So You Sold Your Soul for a Donut

March 17, 2015

Quick Coding Note: I want to be able to randomize the 6 thumbnail links on the front page. Any more improvements will require MORE KNOWLEDGE! This is good. I can do it. All is well. Read on.

I'm on spring break (major teaching perk). It's day 4 and I'm seeing rainbows - I'm organized, my nails are painted, I'm rested, my house is mildly improved, and I just bought blackout curtains and a plant. Best of all, Rufus, who had begun to smell less like a corn chip and more like a rotten potato chip, has been cleaned and lint-rolled. This time to myself is crucial to any fabulousness I may pursue and how exquisite it is to have it all.

Before break, things at work were becoming a little too stress-impacted and vitriolic all around. I wrote a pretty nasty email. I sent out a much nicer one; simple, to the point, even including humor. It doesn't change the fact that I was dangerously close to implosion, but it's those decisions that reassure me I'm actually a happy, decent person. Do you want to be among those who WILL send out the humorless emails, throw others under the bus, and not say hello in passing? Nah. Don't add to the fray! Fold that shit over and hem it good.

We don't always register how much a smiling face really does impact our day, but we all notice a scowl. When someone is simply happy in your presence, you are lifted by those waves. Then again, maybe if you walk through public with the most lemon-sucking, disgusted-with-the-world frown plastered across your face then people might be positively impacted by thinking, "Good lord. My life can't be as bad as HERS." So, whatever you do, do it EXTREME! Probably...

In more decision-making discussion, yesterday I ate too many cookies and got a headache. My optimism shit-spiraled into trash and worries about what kind of disease I might get from rolling around in such a trash mountain. Bad decisions can impact my mood all day. So, I drank some water and made myself step out for a run. I didn't get to have my regular visit with the neighbor pig, Bones, but I did have a very pleasant run-in with a fat, perfect bulldog named Floyd. His smile sparkled. I think it was the drool glimmering in the sunlight. I confessed my fleeting emotional affair to Rufus and then took him on the best walk. He called all the shots. He forgives me. He always does. Everything's great that way. It all got better. I am absolved of my cookie sins.

Just don't eat that last bite!

My handsome, proactive boyfriend has pointed out to me that it's a helpful practice to come home from work and immediately do something beneficial for yourself. Whether you come home zapped from a job that is or is not fulfilling, you still need time for you. Reading was suggested. Well, I have a BOOK on meditation. It's apparently easier for me to read about meditation than actually practice it. It's like staff meetings and lengthy emails about plans; everyone's considering things, but no one's actually accomplishing anything. Note to self: write about being busy with nothing.

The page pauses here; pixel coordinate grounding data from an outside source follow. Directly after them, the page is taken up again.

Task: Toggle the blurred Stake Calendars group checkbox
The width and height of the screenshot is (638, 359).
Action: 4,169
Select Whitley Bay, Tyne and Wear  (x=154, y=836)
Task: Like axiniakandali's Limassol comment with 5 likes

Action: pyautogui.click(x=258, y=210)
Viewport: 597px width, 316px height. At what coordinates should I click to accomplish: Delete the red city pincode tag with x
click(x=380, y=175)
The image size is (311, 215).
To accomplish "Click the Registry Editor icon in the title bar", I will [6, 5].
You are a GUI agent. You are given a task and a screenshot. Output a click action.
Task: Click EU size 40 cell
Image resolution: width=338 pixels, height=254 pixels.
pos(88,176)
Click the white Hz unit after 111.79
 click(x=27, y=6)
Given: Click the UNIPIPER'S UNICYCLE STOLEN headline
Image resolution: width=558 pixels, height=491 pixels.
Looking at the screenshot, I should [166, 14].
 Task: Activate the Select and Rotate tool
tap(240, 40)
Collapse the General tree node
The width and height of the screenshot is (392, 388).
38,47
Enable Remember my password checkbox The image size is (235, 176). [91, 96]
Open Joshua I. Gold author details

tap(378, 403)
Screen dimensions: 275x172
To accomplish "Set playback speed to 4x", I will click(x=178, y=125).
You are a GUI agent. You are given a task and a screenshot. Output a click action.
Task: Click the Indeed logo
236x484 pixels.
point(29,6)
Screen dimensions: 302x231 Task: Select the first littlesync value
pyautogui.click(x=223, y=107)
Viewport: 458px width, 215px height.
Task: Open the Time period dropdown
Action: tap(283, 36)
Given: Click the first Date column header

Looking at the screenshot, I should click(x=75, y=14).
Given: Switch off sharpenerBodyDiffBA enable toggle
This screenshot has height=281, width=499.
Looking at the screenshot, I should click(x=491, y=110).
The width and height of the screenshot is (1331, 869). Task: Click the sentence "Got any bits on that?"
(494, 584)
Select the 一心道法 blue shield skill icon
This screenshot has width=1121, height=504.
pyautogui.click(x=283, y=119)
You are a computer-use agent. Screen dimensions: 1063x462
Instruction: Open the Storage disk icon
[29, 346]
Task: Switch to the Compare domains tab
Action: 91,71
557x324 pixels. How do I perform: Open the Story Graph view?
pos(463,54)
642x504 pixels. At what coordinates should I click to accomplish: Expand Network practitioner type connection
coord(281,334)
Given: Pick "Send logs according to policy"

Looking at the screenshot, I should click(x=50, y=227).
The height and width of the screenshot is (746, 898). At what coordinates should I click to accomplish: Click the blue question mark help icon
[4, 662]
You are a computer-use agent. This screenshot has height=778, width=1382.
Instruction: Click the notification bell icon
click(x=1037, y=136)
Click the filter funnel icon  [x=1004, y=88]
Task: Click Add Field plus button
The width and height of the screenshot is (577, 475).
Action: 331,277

Anyway, so I suppose I won't read too much if that's how I feel about it. I have lately been choosing to run and work on something of a bikini booty. In April, I'll be entering into another year. What better impetus for a GRAND EFFING PARTY and a real inspiration in maximizing my indispensible youth? Bootay! Work it up while you can, young ones! Less-young ones too, please, because we need more trail-blazing, young-at-hearts showing us how to take advantage of life like it's just a big blank check written by an Alzheimer's-ridden Bill O'Reilly (misfortune-spirited fantasy regarding Mr. O'Reilly sponsored by Angels Retiring Fartfaces (ARF), so don't feel bad if it made you feel good. Fartfaces spew hatred and, plus, we all know you wouldn't really take advantage of him because you're a happy, decent person!)

This is my most directionless post to date, but, nevertheless, the point is we face decisions all day every day. Change your scenery, eat the cookies but exercise too, don't watch that next episode, read and learn something. You're the only one who suffers when you're in a bad mood, but doesn't it lessen the burden to know that, even while you're ruing your existence as a martyred, lumpy troll, you can still have a pleasant impact on someone else? And - at any moment, you can choose to turn it all around.